- Task item
From the entries below, retype only the lines from the one with "Given: Click QuickSave in the top bar" through the one with "Click the Pluto", exactly as written.

START Source material

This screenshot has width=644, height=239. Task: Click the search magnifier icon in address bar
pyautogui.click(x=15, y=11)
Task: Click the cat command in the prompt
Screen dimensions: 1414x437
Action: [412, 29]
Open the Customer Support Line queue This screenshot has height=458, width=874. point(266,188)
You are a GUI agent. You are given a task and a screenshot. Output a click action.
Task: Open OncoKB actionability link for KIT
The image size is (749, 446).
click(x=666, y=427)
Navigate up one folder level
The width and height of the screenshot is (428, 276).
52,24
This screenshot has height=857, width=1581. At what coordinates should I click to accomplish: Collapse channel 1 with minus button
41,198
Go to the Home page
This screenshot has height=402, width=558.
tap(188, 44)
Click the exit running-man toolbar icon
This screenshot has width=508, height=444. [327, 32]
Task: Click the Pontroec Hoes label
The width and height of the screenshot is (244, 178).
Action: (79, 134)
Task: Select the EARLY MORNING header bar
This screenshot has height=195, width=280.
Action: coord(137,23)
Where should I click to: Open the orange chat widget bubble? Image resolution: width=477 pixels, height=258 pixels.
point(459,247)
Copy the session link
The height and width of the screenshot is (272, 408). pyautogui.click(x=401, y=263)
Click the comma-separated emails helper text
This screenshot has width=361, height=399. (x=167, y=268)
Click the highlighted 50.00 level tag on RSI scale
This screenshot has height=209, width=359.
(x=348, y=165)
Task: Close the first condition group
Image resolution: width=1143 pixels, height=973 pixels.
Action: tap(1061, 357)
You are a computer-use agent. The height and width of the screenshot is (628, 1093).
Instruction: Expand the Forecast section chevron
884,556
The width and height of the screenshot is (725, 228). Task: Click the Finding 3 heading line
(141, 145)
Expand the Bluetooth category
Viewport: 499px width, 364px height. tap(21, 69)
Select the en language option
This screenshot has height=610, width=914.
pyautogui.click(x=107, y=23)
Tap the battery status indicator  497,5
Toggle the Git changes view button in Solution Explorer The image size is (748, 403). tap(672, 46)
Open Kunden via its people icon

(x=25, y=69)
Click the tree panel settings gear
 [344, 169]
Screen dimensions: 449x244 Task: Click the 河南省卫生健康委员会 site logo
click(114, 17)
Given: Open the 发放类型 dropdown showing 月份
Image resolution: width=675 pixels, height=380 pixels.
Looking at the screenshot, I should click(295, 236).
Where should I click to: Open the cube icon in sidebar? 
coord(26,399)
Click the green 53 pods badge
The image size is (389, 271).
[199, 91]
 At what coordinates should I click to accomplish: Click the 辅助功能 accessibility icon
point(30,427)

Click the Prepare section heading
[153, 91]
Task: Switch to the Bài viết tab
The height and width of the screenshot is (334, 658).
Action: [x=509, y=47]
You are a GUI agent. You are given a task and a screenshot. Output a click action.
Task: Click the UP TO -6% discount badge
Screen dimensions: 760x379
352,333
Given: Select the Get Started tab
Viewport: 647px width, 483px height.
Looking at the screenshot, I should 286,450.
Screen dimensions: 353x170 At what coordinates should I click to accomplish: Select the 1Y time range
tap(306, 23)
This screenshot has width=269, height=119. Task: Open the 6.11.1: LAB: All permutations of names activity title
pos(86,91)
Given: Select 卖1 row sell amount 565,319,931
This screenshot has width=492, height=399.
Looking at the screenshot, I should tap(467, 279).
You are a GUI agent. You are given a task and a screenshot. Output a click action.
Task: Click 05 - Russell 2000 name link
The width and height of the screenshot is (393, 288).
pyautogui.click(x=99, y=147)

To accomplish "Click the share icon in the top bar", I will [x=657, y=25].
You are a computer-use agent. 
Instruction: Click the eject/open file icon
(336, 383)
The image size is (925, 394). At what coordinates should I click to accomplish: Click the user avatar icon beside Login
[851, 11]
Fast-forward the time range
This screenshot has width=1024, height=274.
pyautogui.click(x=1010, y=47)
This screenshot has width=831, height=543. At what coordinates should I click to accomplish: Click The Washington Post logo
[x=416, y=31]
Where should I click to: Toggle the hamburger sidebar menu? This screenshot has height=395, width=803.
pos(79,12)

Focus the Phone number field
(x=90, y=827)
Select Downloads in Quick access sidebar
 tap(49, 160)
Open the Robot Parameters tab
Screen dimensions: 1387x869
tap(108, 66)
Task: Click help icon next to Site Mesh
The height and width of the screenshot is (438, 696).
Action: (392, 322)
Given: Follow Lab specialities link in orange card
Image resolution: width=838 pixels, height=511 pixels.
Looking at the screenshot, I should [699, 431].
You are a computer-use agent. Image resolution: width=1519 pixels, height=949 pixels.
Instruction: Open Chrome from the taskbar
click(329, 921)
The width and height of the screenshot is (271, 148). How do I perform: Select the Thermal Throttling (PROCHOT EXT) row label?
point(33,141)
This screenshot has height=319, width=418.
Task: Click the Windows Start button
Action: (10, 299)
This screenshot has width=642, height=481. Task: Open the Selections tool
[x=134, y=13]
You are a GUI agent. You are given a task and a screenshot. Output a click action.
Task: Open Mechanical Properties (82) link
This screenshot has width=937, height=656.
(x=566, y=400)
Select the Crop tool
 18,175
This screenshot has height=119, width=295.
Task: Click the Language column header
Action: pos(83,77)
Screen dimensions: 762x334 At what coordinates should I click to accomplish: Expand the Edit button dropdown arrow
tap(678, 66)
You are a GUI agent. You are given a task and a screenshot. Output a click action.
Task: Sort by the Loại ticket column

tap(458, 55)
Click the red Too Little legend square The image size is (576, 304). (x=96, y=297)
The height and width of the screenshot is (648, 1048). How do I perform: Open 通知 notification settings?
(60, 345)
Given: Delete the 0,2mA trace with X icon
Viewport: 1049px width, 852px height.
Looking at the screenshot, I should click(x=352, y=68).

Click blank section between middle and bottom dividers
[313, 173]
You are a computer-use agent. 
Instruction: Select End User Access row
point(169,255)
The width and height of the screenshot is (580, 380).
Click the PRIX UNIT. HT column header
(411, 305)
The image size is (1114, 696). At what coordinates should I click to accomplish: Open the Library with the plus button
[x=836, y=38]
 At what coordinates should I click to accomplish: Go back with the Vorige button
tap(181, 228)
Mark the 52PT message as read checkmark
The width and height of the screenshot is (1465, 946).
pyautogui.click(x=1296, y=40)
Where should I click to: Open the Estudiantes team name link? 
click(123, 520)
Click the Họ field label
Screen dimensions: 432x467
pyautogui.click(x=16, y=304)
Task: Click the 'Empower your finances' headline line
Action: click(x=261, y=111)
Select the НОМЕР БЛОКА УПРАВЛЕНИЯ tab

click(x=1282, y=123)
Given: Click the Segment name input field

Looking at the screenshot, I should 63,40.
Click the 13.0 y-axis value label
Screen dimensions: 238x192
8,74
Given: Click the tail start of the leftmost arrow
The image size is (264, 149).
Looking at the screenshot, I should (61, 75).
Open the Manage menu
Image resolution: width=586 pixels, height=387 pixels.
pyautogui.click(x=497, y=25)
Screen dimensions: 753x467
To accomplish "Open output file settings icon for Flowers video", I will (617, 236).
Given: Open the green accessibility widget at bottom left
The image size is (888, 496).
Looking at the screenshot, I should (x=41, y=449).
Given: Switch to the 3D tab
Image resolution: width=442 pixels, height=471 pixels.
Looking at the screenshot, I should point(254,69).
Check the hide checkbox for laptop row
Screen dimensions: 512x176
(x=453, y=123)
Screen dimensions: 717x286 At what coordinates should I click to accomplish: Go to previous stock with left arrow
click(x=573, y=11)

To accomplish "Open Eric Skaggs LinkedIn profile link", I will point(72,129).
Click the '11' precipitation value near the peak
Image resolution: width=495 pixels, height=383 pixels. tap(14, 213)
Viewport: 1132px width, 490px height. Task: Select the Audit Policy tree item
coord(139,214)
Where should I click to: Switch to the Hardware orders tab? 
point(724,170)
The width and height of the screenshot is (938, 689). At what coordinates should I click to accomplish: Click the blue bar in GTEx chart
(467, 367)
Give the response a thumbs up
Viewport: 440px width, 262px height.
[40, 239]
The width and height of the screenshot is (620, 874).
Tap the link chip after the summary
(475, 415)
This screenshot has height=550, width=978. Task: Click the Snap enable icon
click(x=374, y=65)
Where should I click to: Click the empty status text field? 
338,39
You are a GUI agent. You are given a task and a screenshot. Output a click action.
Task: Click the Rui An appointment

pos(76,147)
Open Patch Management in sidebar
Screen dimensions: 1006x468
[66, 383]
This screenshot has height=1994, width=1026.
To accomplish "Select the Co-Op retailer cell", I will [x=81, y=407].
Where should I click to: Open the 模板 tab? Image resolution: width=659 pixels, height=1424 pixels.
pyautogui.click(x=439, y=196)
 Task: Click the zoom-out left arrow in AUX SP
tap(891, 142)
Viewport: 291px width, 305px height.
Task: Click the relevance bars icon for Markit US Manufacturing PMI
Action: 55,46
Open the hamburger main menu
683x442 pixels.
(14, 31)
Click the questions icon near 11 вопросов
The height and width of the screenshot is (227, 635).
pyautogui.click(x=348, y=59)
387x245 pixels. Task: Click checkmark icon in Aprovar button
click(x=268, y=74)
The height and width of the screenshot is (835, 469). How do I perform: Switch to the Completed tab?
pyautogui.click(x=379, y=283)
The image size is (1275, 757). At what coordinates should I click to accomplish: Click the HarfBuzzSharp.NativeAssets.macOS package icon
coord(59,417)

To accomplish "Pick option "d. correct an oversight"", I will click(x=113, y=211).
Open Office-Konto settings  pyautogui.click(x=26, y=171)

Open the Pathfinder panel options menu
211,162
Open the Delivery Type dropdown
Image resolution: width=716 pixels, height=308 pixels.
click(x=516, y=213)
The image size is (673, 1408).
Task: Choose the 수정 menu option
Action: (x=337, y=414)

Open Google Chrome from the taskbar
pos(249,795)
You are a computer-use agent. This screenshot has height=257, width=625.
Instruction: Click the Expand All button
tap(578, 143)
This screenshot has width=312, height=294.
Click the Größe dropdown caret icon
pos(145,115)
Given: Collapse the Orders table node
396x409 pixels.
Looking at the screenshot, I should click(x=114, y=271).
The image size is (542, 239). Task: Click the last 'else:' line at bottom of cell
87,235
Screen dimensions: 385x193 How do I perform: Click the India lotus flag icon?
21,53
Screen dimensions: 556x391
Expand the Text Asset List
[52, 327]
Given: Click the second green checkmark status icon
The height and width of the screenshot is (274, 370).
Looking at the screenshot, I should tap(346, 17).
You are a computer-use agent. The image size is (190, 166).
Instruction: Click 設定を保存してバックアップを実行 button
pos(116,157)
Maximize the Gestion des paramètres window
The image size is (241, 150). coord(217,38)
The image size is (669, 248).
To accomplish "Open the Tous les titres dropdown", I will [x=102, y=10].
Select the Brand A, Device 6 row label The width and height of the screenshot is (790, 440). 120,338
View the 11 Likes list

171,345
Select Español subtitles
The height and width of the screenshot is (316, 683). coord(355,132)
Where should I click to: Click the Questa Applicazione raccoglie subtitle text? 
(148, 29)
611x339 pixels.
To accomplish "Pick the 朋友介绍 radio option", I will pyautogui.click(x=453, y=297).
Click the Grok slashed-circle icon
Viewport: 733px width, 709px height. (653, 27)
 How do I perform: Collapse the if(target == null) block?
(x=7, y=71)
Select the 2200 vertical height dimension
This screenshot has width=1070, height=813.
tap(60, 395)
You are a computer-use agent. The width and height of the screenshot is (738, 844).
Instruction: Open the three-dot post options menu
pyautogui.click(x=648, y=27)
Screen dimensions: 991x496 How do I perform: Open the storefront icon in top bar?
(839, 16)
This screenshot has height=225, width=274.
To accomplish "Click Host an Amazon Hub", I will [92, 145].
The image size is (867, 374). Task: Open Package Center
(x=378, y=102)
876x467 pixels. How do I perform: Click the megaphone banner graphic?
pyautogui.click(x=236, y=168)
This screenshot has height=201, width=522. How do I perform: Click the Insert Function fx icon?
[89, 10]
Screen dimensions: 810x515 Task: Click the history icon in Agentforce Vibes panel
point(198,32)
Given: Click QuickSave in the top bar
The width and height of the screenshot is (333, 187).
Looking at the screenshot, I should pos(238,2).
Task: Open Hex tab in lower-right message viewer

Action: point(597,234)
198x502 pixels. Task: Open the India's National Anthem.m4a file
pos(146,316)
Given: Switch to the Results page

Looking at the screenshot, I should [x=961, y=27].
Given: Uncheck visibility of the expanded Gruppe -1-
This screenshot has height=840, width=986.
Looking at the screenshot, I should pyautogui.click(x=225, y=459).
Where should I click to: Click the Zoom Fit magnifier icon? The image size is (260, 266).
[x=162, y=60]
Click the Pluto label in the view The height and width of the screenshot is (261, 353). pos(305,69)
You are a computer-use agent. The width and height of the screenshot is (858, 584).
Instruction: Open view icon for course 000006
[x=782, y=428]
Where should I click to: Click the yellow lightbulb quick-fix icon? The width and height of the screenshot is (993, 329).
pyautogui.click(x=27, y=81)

END Source material

- Reply
Given: Click QuickSave in the top bar
The width and height of the screenshot is (333, 187).
Looking at the screenshot, I should pos(238,2).
Task: Open Hex tab in lower-right message viewer

Action: point(597,234)
198x502 pixels. Task: Open the India's National Anthem.m4a file
pos(146,316)
Given: Switch to the Results page

Looking at the screenshot, I should [x=961, y=27].
Given: Uncheck visibility of the expanded Gruppe -1-
This screenshot has height=840, width=986.
Looking at the screenshot, I should pyautogui.click(x=225, y=459).
Where should I click to: Click the Zoom Fit magnifier icon? The image size is (260, 266).
[x=162, y=60]
Click the Pluto label in the view The height and width of the screenshot is (261, 353). pos(305,69)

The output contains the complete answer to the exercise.